Studies Small, Data Inconsistent
All of the studies were small, and findings were somewhat inconsistent. There was also significant variability in the types of cognitive tests administered, although most studies used comprehensive neuropsychological batteries. The researchers also observed that only 3 of the 9 studies reviewed defined "cognitive impairment," and the definition was not consistent across studies. Therefore, it was difficult to make comparisons between findings and develop firm conclusions from the literature.
They also note that the reviewed studies have not proved a direct connection between androgen ablation and cognition, although specific mechanisms for testosterone to directly affect cognition appear to exist. However, it is also possible that the associated adverse effects of ADT may also be contributing to cognitive impairment.
"Despite these important considerations, when reviewing this literature as a whole, we conclude from the data that androgen ablation does have implications for cognitive functioning," they write. "From these studies, we can draw the conclusion that androgen-ablation therapy appears to have subtle yet significant negative effects on specific domains of cognition as opposed to inducing gross cognitive changes that sweep across all cognitive domains."

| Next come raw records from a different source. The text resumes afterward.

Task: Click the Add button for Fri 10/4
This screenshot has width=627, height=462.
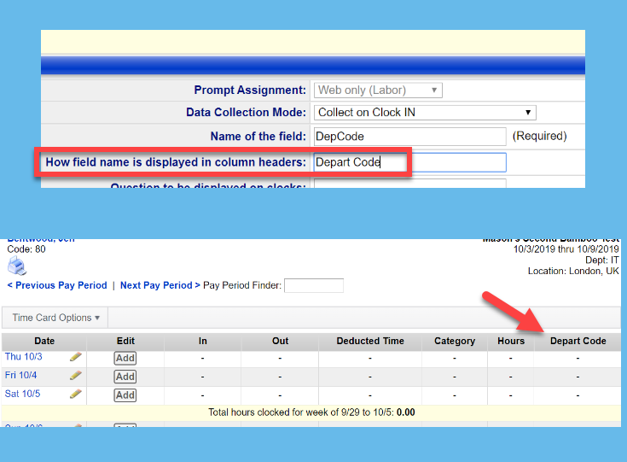Action: [125, 377]
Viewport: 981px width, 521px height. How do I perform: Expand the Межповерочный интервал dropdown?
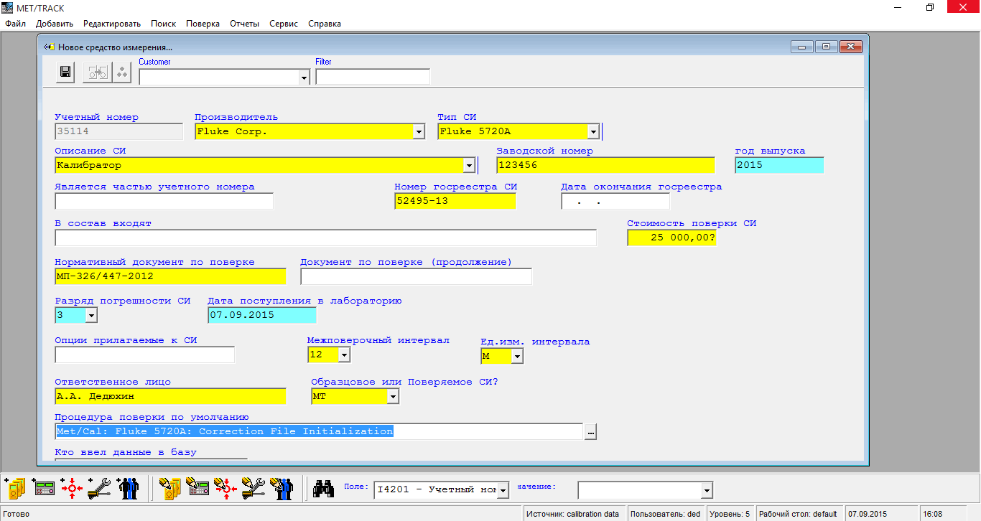[x=344, y=355]
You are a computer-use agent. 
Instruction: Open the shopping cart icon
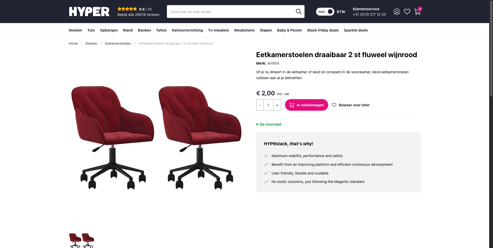[417, 12]
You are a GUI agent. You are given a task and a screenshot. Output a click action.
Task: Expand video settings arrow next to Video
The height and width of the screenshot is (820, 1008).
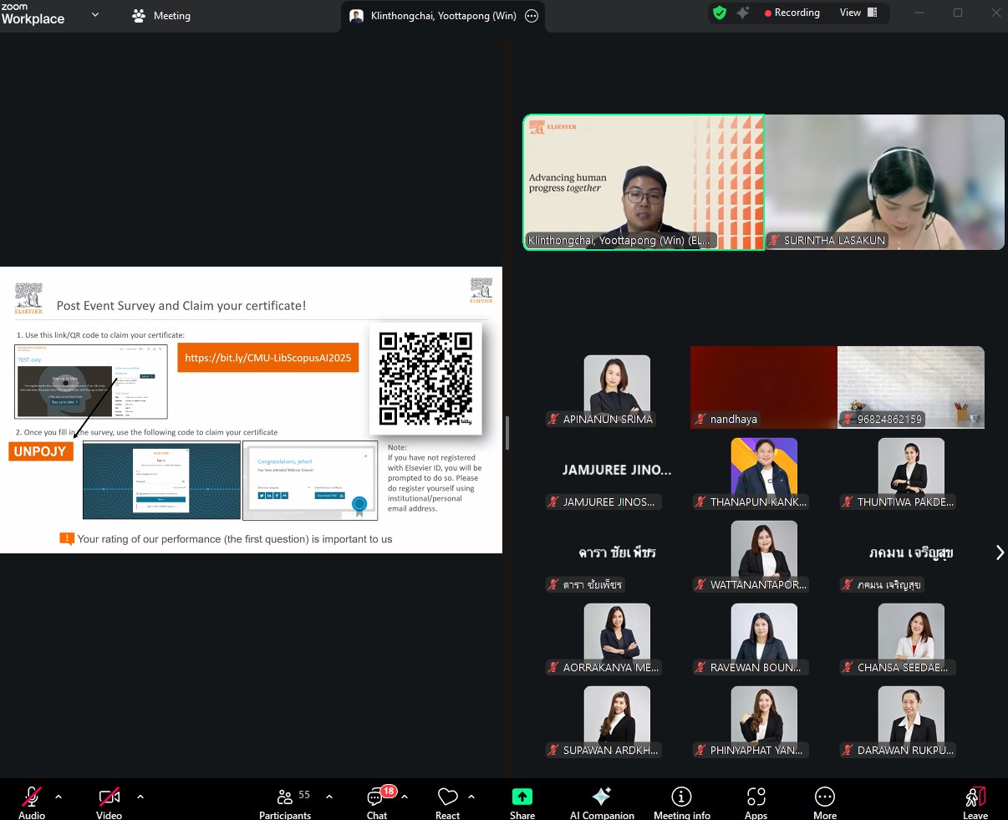(x=140, y=797)
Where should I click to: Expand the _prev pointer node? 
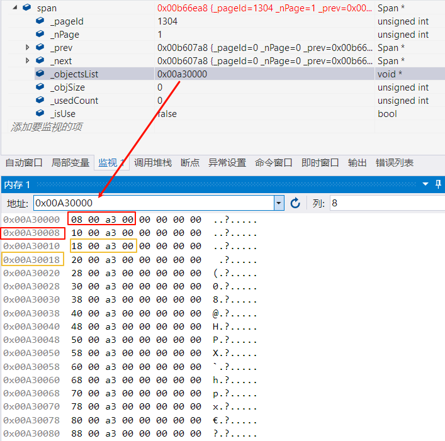pyautogui.click(x=27, y=48)
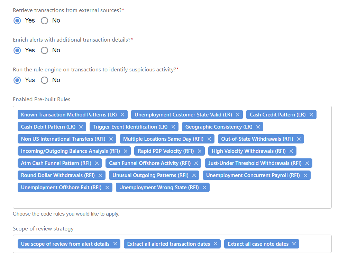The width and height of the screenshot is (348, 262).
Task: Select No for retrieve transactions from external sources
Action: pyautogui.click(x=44, y=21)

For some men, these changes may only be temporary, but for others, they may be permanent. The results of a recent study that was not included in this analysis showed that when patients are receiving short-term therapy, the cognitive effects were alleviated when treatment was discontinued, Dr. Nelson explained.
"But many patients are on long-term therapy, probably for the rest of their lives," he said. "And if they are able to discontinue treatment, they may have experienced structural changes in the testes and not produce as much testosterone, so side effects will continue."
Larger longitudinal studies are warranted, and these studies should also explore the moderating/mediating implications of the adverse effects of ablation therapy on cognitive functioning. It would also be of value for future studies to attempt to integrate brain imaging as a component of this research.
Cancer. Published online July 21, 2008.
Testosterone levels decline gradually in men after age 30 years to the point that more than 90% of men in their eighth decade of life may be considered hypogonadal. Older men are also much more likely to demonstrate cognitive decline, and researchers have examined the links between hormonal levels and the loss of cognitive function. In general, lower levels of testosterone are associated with worse function in working memory, verbal memory, and visuospatial ability. In addition, some research demonstrates a positive effect of exogenous testosterone therapy on cognition, particularly verbal and spatial memory.
At the same time, more older men are receiving ADT to slow the progression of prostate cancer. The current review examines the body of literature regarding the effects of ADT on cognition in men with prostate cancer.